*** Opening Text provided ***
Non-Mutable Variables

These MUST remain constant within a single experiment:

Kernel version and parameters
Linux distribution and version
Firmware version
Hardware (CPU, GPU, Memory)
Memory configuration (GART/GTT settings)
Date/time of run

Record these with record-environment.sh before starting.

Mutable Variables (What We Test)

Each experiment should vary ONE or more of:

ROCm version (6.4.4, 7.0, 7.1.1, 7.2)
Backend (Vulkan vs HIP)
Vulkan driver (RADV vs AMDVLK)
GFX target (gfx1100, gfx1150, gfx1151, gfx1152)
Python version (3.11 vs 3.12)
Environment variables (SDMA, hipBLASLt, etc.)
Flash Attention (enabled vs disabled)
Container runtime flags (–ipc=host, etc.)
Model size / context length

Benchmark Types

Simple Tests (Does it work?)

pytorch-simple.sh - Can PyTorch access GPU?
llama-simple.sh - Can llama.cpp load model and generate tokens?
whisper-simple.sh - Can whisper.cpp transcribe audio?

Run these FIRST to identify which configurations work at all.

Performance Benchmarks (How well does it work?)

pytorch-gemm.sh - Matrix multiplication TFLOPS
llama-bench.sh - Prompt processing and token generation t/s
whisper-bench.sh - Transcription speed (realtime multiplier)

Run these ONLY on working configurations.

Extended Benchmarks (Deep performance analysis)

Multiple model sizes
Multiple context lengths
Long-running stress tests
Memory bandwidth analysis

These are expensive. Run on promising configurations only.

Example Experiment: ROCm Version Comparison

# Create experiment
cp -r experiments/TEMPLATE experiments/2026-01-26_rocm-version-comparison
cd experiments/2026-01-26_rocm-version-comparison

# Record environment
./record-environment.sh > ENVIRONMENT.txt

# Edit run-all-benchmarks.sh
# Set IMAGES to:
#   softab:llama-hip-rocm644
#   softab:llama-hip-rocm711
#   softab:llama-hip-rocm72

# Run
./run-all-benchmarks.sh

# Results in raw_results/:
#   softab__llama-hip-rocm644_llama_simple.log
#   softab__llama-hip-rocm644_llama_bench.log
#   softab__llama-hip-rocm711_llama_simple.log (might fail!)
#   softab__llama-hip-rocm72_llama_simple.log
#   softab__llama-hip-rocm72_llama_bench.log

# Analyze with Claude:
# "Analyze these benchmark results. Which ROCm version works best?"

Best Practices

One experiment = One constant environment
- Don’t change kernel/firmware mid-experiment
- Reboot if needed before starting
Test systematically
- Run simple tests first (identify what works)
*** Closing Text provided ***
*** Opening Dataset extract ***
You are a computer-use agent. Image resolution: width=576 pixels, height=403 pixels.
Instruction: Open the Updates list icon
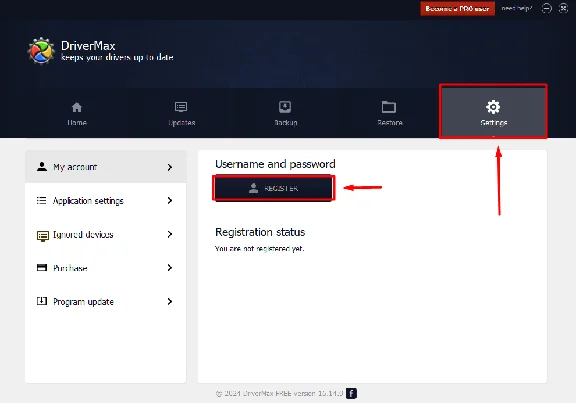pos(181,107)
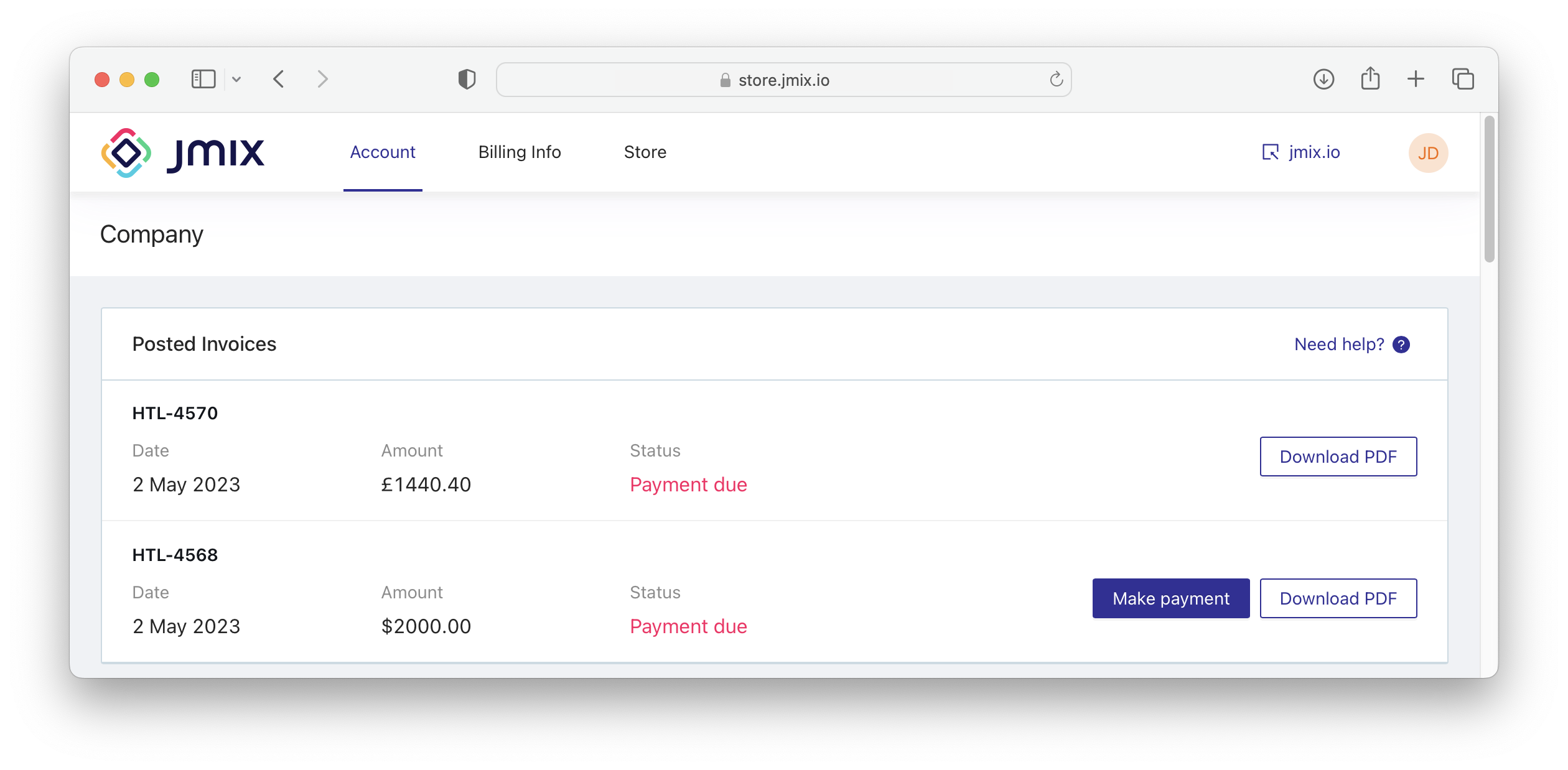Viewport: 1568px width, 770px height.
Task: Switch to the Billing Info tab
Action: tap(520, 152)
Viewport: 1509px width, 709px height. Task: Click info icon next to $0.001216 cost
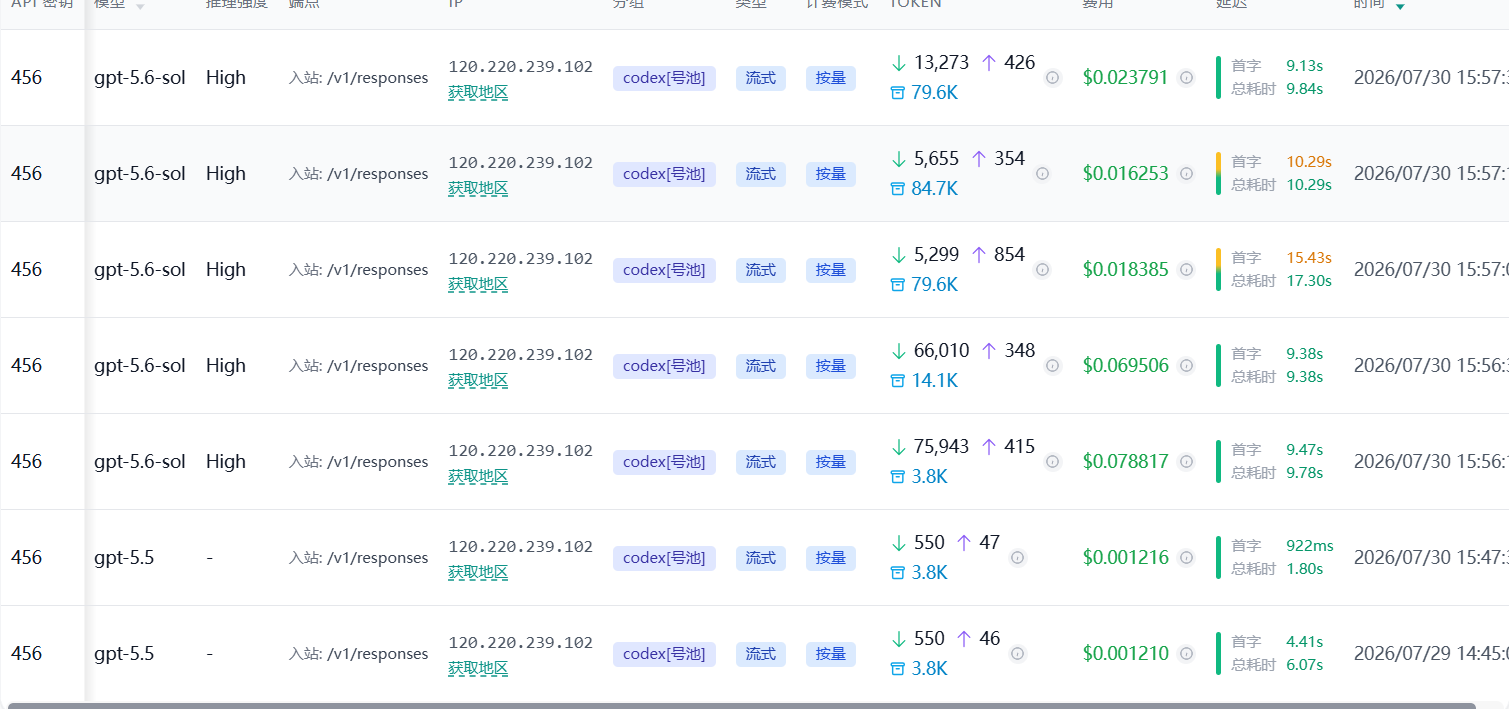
*** Closing Dataset extract ***
- Work instructions -
[1] Why does the benchmarking guide say the extended benchmarks should be run only on promising configurations? Answer in one to three sentences.
[2] Answer these questions from the benchmarking guide:
(a) Which script records the non-mutable variables before an experiment starts?
(b) Which two Vulkan drivers are listed among the mutable variables?
(c) What does whisper-bench.sh measure?
[3] Continue the benchmarking guide from the point where it stops.

- Your written answers -
[1] The guide says extended benchmarks are expensive. They include multiple model sizes, multiple context lengths, long-running stress tests and memory bandwidth analysis.

[2]
(a) record-environment.sh
(b) RADV and AMDVLK
(c) Transcription speed, given as a realtime multiplier

[3]
- Run benchmarks second (measure performance)
- Run extended tests last (deep analysis)
Embrace failures
- Most configs will fail - that’s expected
- Capture error messages in raw_results/*.log
- Document failure patterns in FINDINGS.md
- Example: “All Fedora ROCm packages fail on kernel 6.18.6 with ‘invalid device function’”
Document everything
- Record environment before starting
- Note any anomalies during testing
- Summarize findings with LLM analysis
- Create a compatibility matrix (what works, what fails, why)
Separate images from benchmarks
- Build images once
- Run benchmarks separately
- Reuse benchmark scripts across experiments
Version control
- Commit ENVIRONMENT.txt and FINDINGS.md
- Git ignore raw_results/ (too large)
- Keep summary data only

Understanding Failures

Good failure documentation helps everyone:

# FINDINGS.md example

## Environment
- Kernel: 6.18.6-200.fc43
- Firmware: linux-firmware-20260110

## Results

### ✅ Working Configurations
- softab:llama-vulkan-radv - 45 t/s prompt processing
- softab:llama-therock - 38 t/s prompt processing

### ❌ Failed Configurations
- softab:llama-hip-rocm644
  Error: "invalid device function"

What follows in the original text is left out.